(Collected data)
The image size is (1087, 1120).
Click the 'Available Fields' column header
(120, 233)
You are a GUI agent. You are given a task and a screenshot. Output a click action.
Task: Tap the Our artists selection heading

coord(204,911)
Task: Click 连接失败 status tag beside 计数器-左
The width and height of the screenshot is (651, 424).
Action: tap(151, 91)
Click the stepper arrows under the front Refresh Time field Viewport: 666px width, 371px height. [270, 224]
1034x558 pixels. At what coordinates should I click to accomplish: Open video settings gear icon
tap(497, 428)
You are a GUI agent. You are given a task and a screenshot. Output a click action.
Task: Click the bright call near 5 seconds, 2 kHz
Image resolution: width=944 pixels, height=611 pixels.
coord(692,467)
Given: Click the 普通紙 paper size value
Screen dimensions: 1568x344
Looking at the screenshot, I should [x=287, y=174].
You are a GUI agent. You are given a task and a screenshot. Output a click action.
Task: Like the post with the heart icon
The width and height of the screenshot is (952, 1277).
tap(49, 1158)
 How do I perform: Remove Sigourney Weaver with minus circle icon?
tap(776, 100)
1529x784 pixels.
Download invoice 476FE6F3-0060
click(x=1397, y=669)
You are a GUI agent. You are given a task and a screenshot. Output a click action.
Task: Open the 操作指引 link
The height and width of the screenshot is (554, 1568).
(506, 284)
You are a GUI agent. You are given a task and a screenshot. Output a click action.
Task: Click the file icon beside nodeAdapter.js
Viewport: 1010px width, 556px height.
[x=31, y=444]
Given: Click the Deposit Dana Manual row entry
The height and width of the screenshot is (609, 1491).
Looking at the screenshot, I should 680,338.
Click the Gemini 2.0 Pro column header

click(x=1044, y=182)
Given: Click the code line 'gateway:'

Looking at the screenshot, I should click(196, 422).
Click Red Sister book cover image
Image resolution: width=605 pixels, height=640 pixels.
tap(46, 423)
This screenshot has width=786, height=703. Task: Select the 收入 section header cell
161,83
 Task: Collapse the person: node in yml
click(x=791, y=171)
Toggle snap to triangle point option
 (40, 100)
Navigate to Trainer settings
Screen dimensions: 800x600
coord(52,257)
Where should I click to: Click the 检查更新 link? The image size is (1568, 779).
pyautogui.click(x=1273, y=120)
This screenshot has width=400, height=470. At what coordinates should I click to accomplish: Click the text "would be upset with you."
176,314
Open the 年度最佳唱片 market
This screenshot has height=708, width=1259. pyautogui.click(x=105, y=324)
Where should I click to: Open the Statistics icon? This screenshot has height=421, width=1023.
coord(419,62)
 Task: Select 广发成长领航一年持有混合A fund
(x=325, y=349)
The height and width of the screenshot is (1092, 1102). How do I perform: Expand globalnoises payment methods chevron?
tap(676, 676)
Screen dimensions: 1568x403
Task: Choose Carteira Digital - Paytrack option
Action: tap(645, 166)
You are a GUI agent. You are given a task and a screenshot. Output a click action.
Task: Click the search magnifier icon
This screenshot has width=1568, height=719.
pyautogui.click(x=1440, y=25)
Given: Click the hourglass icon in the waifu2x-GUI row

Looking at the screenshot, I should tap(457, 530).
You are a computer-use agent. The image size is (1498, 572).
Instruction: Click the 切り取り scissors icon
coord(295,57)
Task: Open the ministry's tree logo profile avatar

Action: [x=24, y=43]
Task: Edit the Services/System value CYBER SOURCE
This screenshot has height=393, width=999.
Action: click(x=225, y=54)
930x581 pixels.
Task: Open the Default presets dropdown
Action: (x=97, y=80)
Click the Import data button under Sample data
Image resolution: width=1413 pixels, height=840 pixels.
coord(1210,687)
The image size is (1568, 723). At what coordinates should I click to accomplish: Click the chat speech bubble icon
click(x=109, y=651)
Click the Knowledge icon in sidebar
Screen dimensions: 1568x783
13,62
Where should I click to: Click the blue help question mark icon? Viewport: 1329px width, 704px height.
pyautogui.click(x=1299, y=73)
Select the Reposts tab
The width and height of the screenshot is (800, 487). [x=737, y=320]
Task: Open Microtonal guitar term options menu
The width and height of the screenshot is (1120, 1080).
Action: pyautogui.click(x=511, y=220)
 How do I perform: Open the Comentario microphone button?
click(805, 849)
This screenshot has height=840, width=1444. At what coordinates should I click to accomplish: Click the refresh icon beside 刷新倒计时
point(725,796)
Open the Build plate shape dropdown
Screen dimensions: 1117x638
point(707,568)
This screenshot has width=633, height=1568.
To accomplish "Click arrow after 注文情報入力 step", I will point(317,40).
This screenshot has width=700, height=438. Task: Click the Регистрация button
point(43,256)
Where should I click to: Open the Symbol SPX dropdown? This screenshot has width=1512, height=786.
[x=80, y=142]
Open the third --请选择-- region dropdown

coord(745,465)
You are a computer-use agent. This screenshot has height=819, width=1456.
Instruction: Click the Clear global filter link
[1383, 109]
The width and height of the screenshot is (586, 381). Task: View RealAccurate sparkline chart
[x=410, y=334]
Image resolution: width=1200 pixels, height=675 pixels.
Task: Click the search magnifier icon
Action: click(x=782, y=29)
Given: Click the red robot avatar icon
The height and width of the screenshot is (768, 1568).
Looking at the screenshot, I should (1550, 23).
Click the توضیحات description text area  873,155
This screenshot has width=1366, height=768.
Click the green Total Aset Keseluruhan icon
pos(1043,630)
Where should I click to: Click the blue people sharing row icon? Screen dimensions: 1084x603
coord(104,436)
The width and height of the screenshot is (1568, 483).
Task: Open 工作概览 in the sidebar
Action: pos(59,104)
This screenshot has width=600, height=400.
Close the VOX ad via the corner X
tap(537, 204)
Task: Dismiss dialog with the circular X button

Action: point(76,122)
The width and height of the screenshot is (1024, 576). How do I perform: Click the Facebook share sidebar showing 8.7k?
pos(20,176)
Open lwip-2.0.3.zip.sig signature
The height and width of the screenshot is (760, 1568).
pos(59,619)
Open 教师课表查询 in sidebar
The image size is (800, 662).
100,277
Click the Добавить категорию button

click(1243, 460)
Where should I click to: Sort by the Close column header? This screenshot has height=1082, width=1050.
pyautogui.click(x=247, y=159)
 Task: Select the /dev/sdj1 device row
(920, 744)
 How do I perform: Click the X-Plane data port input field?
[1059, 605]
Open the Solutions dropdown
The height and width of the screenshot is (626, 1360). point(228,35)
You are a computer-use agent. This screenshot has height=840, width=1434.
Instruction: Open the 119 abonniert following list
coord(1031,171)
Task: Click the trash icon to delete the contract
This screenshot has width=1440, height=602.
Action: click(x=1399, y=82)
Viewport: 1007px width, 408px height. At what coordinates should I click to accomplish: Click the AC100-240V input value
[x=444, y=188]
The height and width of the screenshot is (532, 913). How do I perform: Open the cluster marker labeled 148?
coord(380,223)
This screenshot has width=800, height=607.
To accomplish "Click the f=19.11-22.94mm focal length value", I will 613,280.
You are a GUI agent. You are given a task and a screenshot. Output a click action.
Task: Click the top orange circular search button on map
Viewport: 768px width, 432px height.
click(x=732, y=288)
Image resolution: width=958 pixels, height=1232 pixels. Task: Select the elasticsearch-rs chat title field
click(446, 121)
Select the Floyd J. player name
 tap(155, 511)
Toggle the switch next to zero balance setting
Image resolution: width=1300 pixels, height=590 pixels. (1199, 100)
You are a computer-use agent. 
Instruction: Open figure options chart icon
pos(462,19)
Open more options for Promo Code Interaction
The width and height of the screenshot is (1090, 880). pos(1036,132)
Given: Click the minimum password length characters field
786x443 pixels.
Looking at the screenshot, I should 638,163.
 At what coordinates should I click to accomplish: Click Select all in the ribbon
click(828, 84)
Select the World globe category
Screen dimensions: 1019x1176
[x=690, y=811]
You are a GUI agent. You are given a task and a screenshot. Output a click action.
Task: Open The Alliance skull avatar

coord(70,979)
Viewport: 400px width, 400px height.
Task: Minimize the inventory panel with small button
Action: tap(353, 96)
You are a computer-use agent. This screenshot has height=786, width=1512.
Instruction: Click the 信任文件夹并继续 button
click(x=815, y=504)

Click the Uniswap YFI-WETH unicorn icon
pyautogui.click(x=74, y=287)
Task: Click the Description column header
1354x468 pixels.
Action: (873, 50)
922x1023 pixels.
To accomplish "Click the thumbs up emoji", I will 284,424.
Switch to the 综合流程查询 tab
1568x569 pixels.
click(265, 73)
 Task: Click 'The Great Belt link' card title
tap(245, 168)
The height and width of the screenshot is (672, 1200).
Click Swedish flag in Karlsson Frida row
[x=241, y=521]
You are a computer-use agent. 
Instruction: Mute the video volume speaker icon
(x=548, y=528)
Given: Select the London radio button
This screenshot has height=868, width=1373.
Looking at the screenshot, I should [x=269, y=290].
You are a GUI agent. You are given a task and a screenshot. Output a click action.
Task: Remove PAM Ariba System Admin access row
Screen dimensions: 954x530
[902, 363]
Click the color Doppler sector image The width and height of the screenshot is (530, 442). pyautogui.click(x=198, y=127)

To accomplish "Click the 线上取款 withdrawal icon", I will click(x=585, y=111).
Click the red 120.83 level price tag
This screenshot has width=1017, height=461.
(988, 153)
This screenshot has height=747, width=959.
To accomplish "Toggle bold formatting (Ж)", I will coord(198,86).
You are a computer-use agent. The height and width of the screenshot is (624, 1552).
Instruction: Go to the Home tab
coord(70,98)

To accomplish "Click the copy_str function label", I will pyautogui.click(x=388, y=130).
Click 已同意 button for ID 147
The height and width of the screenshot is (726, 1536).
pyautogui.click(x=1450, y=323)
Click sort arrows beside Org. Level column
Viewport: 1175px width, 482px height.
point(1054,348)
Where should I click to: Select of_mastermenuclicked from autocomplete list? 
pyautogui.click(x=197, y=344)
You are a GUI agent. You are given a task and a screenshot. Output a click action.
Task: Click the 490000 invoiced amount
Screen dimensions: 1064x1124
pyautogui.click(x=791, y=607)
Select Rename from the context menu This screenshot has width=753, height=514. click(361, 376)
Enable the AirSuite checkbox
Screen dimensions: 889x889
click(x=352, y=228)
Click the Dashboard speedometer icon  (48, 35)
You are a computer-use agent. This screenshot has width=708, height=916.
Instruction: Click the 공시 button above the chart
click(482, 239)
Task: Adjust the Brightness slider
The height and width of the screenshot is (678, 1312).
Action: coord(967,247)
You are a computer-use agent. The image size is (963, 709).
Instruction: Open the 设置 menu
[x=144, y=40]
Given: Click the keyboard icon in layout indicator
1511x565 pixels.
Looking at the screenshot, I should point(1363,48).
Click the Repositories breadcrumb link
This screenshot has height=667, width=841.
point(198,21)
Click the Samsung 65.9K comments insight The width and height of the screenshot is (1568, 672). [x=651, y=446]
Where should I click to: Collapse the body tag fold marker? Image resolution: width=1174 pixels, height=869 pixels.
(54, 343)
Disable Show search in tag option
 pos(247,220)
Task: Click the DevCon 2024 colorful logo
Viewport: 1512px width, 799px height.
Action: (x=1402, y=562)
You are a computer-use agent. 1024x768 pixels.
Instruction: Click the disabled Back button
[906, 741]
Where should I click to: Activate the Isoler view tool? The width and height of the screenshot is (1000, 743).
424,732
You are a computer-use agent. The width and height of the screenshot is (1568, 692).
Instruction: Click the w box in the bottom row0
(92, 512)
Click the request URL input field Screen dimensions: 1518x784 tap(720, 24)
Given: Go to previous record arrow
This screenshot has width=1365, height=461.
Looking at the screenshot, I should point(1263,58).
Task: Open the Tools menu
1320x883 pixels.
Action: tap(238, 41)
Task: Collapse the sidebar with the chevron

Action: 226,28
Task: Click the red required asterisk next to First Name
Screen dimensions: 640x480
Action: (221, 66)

- TASK TO COMPLETE:
Only the lines from the one containing "1320x883 pixels." to the end of the data should be printed, exactly as they stand.

- TASK RESPONSE:
1320x883 pixels.
Action: tap(238, 41)
Task: Collapse the sidebar with the chevron

Action: 226,28
Task: Click the red required asterisk next to First Name
Screen dimensions: 640x480
Action: (221, 66)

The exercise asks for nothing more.